(WHAT IS EXPECTED) An exact transcript of all the records is required, with nothing left out.

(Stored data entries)
━━━━━━━━━━
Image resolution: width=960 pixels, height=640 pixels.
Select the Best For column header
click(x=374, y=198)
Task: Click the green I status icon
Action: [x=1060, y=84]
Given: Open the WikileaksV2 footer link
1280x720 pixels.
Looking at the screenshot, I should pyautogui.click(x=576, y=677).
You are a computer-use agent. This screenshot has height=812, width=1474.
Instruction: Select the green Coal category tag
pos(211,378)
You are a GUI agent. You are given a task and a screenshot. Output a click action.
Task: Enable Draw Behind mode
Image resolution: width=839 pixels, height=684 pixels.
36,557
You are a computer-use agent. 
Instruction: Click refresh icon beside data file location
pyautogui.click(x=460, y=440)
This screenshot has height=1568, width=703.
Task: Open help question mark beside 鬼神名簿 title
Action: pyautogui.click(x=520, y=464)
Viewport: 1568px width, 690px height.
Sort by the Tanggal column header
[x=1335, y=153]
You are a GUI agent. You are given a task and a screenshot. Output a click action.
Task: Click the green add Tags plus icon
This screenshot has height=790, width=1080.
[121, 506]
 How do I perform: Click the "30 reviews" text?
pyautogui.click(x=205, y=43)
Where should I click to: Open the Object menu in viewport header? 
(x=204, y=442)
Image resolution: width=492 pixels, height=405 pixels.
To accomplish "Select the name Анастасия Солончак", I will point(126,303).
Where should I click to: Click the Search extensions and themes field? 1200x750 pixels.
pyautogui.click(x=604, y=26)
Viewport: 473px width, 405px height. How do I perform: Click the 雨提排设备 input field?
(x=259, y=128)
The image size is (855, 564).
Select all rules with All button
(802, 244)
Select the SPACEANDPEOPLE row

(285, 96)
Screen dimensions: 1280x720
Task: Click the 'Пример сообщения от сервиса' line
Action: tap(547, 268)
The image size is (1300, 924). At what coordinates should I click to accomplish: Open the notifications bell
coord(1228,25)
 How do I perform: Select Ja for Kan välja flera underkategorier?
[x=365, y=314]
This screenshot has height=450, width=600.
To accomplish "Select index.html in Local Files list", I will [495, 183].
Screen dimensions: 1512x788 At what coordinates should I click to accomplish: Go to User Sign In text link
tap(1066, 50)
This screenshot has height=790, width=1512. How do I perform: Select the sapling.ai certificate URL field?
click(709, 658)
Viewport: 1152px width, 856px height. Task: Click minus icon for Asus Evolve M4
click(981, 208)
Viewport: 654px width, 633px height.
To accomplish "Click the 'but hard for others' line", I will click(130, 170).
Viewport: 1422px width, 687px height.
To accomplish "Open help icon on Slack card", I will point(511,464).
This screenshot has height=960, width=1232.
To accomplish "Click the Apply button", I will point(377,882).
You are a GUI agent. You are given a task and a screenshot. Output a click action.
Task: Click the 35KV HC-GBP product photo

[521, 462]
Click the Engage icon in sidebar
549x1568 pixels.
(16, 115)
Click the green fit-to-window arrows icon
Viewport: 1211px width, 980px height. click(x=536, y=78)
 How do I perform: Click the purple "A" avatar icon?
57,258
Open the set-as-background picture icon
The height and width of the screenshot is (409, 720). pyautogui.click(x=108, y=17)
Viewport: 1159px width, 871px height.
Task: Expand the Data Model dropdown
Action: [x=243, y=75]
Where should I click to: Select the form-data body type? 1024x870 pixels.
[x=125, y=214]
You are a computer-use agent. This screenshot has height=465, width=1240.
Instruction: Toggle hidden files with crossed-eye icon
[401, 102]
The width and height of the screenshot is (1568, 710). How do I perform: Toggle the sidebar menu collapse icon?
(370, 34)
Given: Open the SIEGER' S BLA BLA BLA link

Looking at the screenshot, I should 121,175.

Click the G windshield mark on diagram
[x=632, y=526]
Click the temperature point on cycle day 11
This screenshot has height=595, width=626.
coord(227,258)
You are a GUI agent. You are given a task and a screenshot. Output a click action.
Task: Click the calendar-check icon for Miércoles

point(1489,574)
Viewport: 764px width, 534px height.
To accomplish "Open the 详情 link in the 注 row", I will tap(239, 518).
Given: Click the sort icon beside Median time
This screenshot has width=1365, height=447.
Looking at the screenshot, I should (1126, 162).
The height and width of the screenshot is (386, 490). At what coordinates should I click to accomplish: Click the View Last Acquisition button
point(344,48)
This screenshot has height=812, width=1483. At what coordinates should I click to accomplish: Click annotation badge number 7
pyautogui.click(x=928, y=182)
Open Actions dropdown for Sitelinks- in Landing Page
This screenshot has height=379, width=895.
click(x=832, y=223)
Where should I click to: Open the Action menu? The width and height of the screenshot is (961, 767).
━━━━━━━━━━
(YOUR RESPONSE)
Image resolution: width=960 pixels, height=640 pixels.
Select the Best For column header
click(x=374, y=198)
Task: Click the green I status icon
Action: [x=1060, y=84]
Given: Open the WikileaksV2 footer link
1280x720 pixels.
Looking at the screenshot, I should pyautogui.click(x=576, y=677).
You are a computer-use agent. This screenshot has height=812, width=1474.
Instruction: Select the green Coal category tag
pos(211,378)
You are a GUI agent. You are given a task and a screenshot. Output a click action.
Task: Enable Draw Behind mode
Image resolution: width=839 pixels, height=684 pixels.
36,557
You are a computer-use agent. 
Instruction: Click refresh icon beside data file location
pyautogui.click(x=460, y=440)
This screenshot has height=1568, width=703.
Task: Open help question mark beside 鬼神名簿 title
Action: pyautogui.click(x=520, y=464)
Viewport: 1568px width, 690px height.
Sort by the Tanggal column header
[x=1335, y=153]
You are a GUI agent. You are given a task and a screenshot. Output a click action.
Task: Click the green add Tags plus icon
This screenshot has height=790, width=1080.
[121, 506]
 How do I perform: Click the "30 reviews" text?
pyautogui.click(x=205, y=43)
Where should I click to: Open the Object menu in viewport header? 
(x=204, y=442)
Image resolution: width=492 pixels, height=405 pixels.
To accomplish "Select the name Анастасия Солончак", I will point(126,303).
Where should I click to: Click the Search extensions and themes field? 1200x750 pixels.
pyautogui.click(x=604, y=26)
Viewport: 473px width, 405px height. How do I perform: Click the 雨提排设备 input field?
(x=259, y=128)
The image size is (855, 564).
Select all rules with All button
(802, 244)
Select the SPACEANDPEOPLE row

(285, 96)
Screen dimensions: 1280x720
Task: Click the 'Пример сообщения от сервиса' line
Action: tap(547, 268)
The image size is (1300, 924). At what coordinates should I click to accomplish: Open the notifications bell
coord(1228,25)
 How do I perform: Select Ja for Kan välja flera underkategorier?
[x=365, y=314]
This screenshot has height=450, width=600.
To accomplish "Select index.html in Local Files list", I will [495, 183].
Screen dimensions: 1512x788 At what coordinates should I click to accomplish: Go to User Sign In text link
tap(1066, 50)
This screenshot has height=790, width=1512. How do I perform: Select the sapling.ai certificate URL field?
click(709, 658)
Viewport: 1152px width, 856px height. Task: Click minus icon for Asus Evolve M4
click(981, 208)
Viewport: 654px width, 633px height.
To accomplish "Click the 'but hard for others' line", I will click(130, 170).
Viewport: 1422px width, 687px height.
To accomplish "Open help icon on Slack card", I will point(511,464).
This screenshot has height=960, width=1232.
To accomplish "Click the Apply button", I will point(377,882).
You are a GUI agent. You are given a task and a screenshot. Output a click action.
Task: Click the 35KV HC-GBP product photo

[521, 462]
Click the Engage icon in sidebar
549x1568 pixels.
(16, 115)
Click the green fit-to-window arrows icon
Viewport: 1211px width, 980px height. click(x=536, y=78)
 How do I perform: Click the purple "A" avatar icon?
57,258
Open the set-as-background picture icon
The height and width of the screenshot is (409, 720). pyautogui.click(x=108, y=17)
Viewport: 1159px width, 871px height.
Task: Expand the Data Model dropdown
Action: [x=243, y=75]
Where should I click to: Select the form-data body type? 1024x870 pixels.
[x=125, y=214]
You are a computer-use agent. This screenshot has height=465, width=1240.
Instruction: Toggle hidden files with crossed-eye icon
[401, 102]
The width and height of the screenshot is (1568, 710). How do I perform: Toggle the sidebar menu collapse icon?
(370, 34)
Given: Open the SIEGER' S BLA BLA BLA link

Looking at the screenshot, I should 121,175.

Click the G windshield mark on diagram
[x=632, y=526]
Click the temperature point on cycle day 11
This screenshot has height=595, width=626.
coord(227,258)
You are a GUI agent. You are given a task and a screenshot. Output a click action.
Task: Click the calendar-check icon for Miércoles

point(1489,574)
Viewport: 764px width, 534px height.
To accomplish "Open the 详情 link in the 注 row", I will tap(239, 518).
Given: Click the sort icon beside Median time
This screenshot has width=1365, height=447.
Looking at the screenshot, I should (1126, 162).
The height and width of the screenshot is (386, 490). At what coordinates should I click to accomplish: Click the View Last Acquisition button
point(344,48)
This screenshot has height=812, width=1483. At what coordinates should I click to accomplish: Click annotation badge number 7
pyautogui.click(x=928, y=182)
Open Actions dropdown for Sitelinks- in Landing Page
This screenshot has height=379, width=895.
click(x=832, y=223)
Where should I click to: Open the Action menu? The width and height of the screenshot is (961, 767).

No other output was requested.